A powerful magnitude-7.2 earthquake has struck south and central Mexico, causing people to flee swaying buildings and office towers in the country’s capital, where residents were still jittery after a deadly quake five months ago.
Crowds of people gathered on Mexico City’s central Reforma Avenue as well as on streets in Oaxaca state’s capital, nearer the quake’s epicenter, which was in a rural area close to Mexico’s Pacific coast and the border with Guerrero state.
“It was awful,” said Mercedes Rojas Huerta, 57, who was sitting on a bench outside her home in Mexico City’s trendy Condesa district, too frightened to go back inside.
She said: “It started to shake; the cars were going here and there. What do I do?”
She was still scared thinking of the September 19 earthquake that caused 228 deaths in the capital and 141 more in nearby states. Many buildings in Mexico City are still damaged from that quake.
Mexican Civil Protection chief Luis Felipe Fuente tweeted that there were no immediate reports of major damages from Friday’s quake.
In Oaxaca, governor Alejandro Murat said via Twitter that damage was being evaluated, but there were no deaths reported so far.
The Red Cross said the facade from a building collapsed in Mexico City’s Condesa neighbourhood, which was hit hard on September 19.
The US Geological Survey put the quake’s preliminary magnitude at 7.2 and said its epicenter was 33 miles (53 kilometres) northeast of Pinotepa in Oaxaca state.

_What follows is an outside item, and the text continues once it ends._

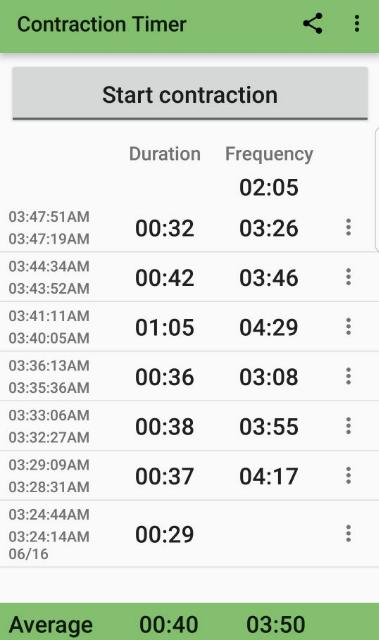The width and height of the screenshot is (379, 640).
Task: Tap the Contraction Timer title
Action: [x=102, y=24]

It had a depth of 15 miles (24 kilometres).
About an hour after the quake, a magnitude 5.8 aftershock in southern Mexico caused tall buildings in Mexico City to briefly sway again.
USGS seismologist Paul Earle said Friday’s earthquake appeared to be separate to, rather than an aftershock of, a September 8 earthquake also centred in Oaxaca, which registered a magnitude of 8.2.
That quake killed nearly 100 people in Oaxaca and neighbouring Chiapas, but was centered about 273 miles (440 kilometers) southwest of Friday’s earthquake, Mr Earle said.
In Mexico’s capital, frightened residents flooded into the streets in Condesa, including one woman wrapped in just a towel, but there were no immediate signs of damage.
“I’m scared,” Ms Rojas Huerta said. “The house is old.”